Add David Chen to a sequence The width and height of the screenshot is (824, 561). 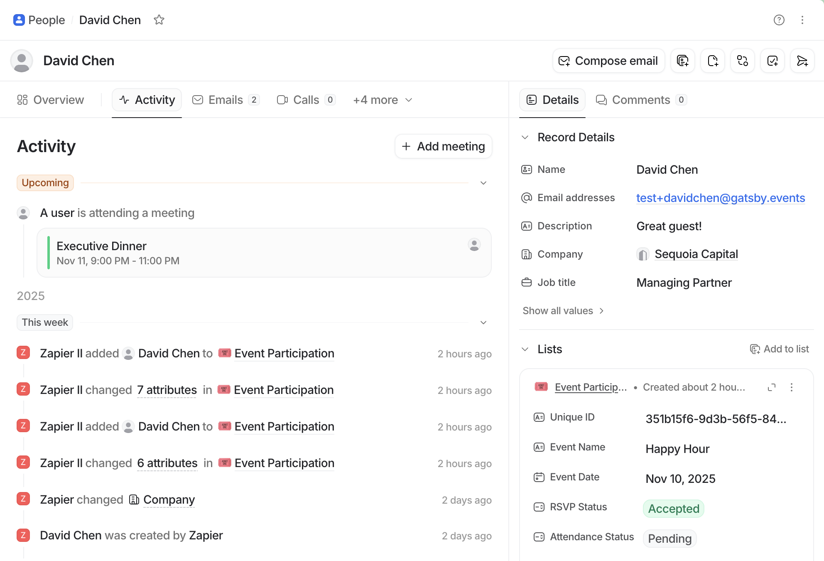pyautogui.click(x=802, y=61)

--

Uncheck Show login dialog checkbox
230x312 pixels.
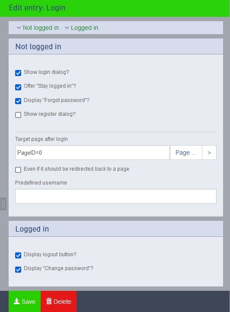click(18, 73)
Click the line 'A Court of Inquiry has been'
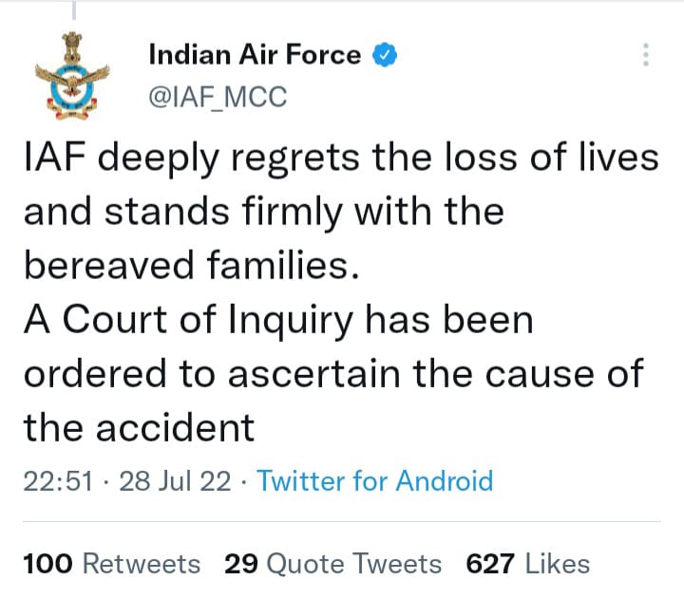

> **The exercise**: Can you update the data from the line with "Uncheck Show login dialog checkbox" to the line with "Click the line 'A Court of Inquiry has been'", changing "checkbox" to "check box" and keeping everything else the same? Leave the pictures out of your answer.

> **Solution to this exercise**:
Uncheck Show login dialog check box
230x312 pixels.
click(18, 73)
Click the line 'A Court of Inquiry has been'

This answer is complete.